Casablanca tourne la page

Rendez-vous de professionnels autant que manifestation populaire. Telle est la nouvelle vocation du Siel, dont la 13e édition s’est déroulée du 9 au 18 février.

Publié le 27 février 2007 Lecture : 3 minutes.

Naïda devait être le point d’orgue des animations organisées en marge du Salon international de l’édition et du livre (Siel), qui s’est tenu à Casablanca du 9 au 18 février. Au final, ce fut un couac retentissant ! Ils étaient une soixantaine, venus de Belgique, de France, de Palestine, d’Algérie et de plusieurs villes du Maroc. Ils avaient répété pendant dix jours les tableaux du spectacle de danse et de musique contemporaine qu’ils devaient présenter le 11 février au Théâtre Mohammed-VI. Mais le show a été annulé à la dernière minute.
Ce gros raté, imputable à des problèmes techniques, aura été la seule fausse note de cette 13e édition du Siel, qui, comme l’an passé, a connu une forte affluence et proposé une série de rencontres et de conférences de bon niveau. Mohamed Achâari, ministre de la Culture et homme de lettres (poète, il a présidé l’Union des écrivains marocains), n’avait pas hésité à prendre les devants en décidant, au grand dam des islamistes du Parti de la justice et du développement (PJD), d’interdire à une cinquantaine de maisons d’édition d’exposer certains ouvrages à connotation politico-religieuse.
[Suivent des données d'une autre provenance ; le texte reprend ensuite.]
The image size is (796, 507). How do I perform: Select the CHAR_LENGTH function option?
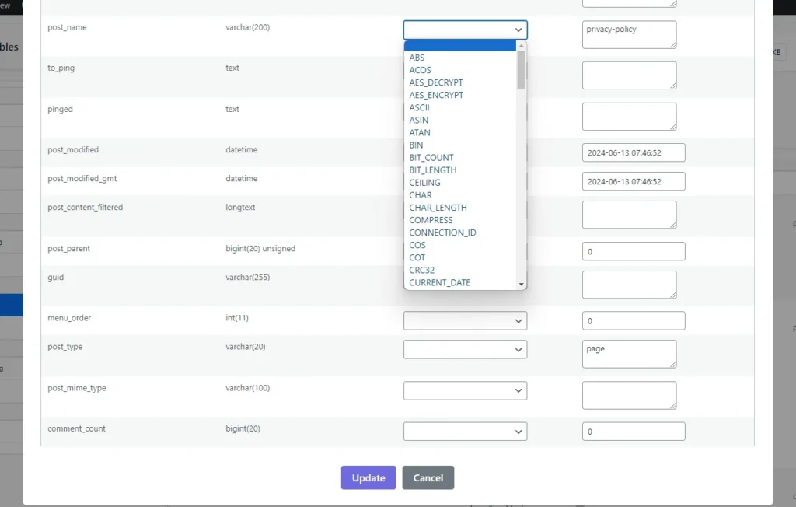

Une mesure de « tri sélectif », dirigée uniquement contre la propagande obscurantiste, et qui a épargné les livres religieux ordinaires, nombreux dans les présentoirs, et qui se sont taillé un franc succès.
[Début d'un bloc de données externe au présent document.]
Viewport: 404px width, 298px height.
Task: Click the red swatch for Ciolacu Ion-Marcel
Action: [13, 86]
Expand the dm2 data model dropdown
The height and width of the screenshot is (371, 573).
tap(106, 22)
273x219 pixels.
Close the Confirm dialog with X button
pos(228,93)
Au total, 59 pays et 166 organismes ont participé à l’événement, devenu payant pour la première fois (5 dirhams pour les scolaires – 0,44 euro -, 10 dirhams pour le grand public) afin de dissuader les flâneurs qui encombraient les travées lors des éditions précédentes. La Belgique, plus précisément la région francophone de Wallonie-Bruxelles, où vit une importante diaspora marocaine, était l’invitée d’honneur, et ses écrivains, comme François Weyergans, Prix Goncourt 2005, ou Patrick Roegiers, auteur du Mal du pays, autobiographie de la Belgique, ont été nombreux à faire le déplacement. Les Français n’étaient pas en reste, avec notamment Yann Queffélec, Jean-Christophe Rufin, Frédéric Mitterrand, Gisèle Halimi ou Bernard Werber. Mais les stars incontestables du salon, celles pour lesquelles on s’est bousculé, ont été deux figures des lettres arabes : le poète libanais Adonis et son homologue palestinien Mahmoud Darwich. Quant aux auteurs marocains, ils étaient tous ou presque fidèles au rendez-vous : les historiques, comme Mohamed Berrada ou Zaghloul Morsy, les représentants de la nouvelle vague, à l’instar de Leïla Lalami ou Abdallah Taïa, les créateurs de la diaspora, comme Taha Adnan.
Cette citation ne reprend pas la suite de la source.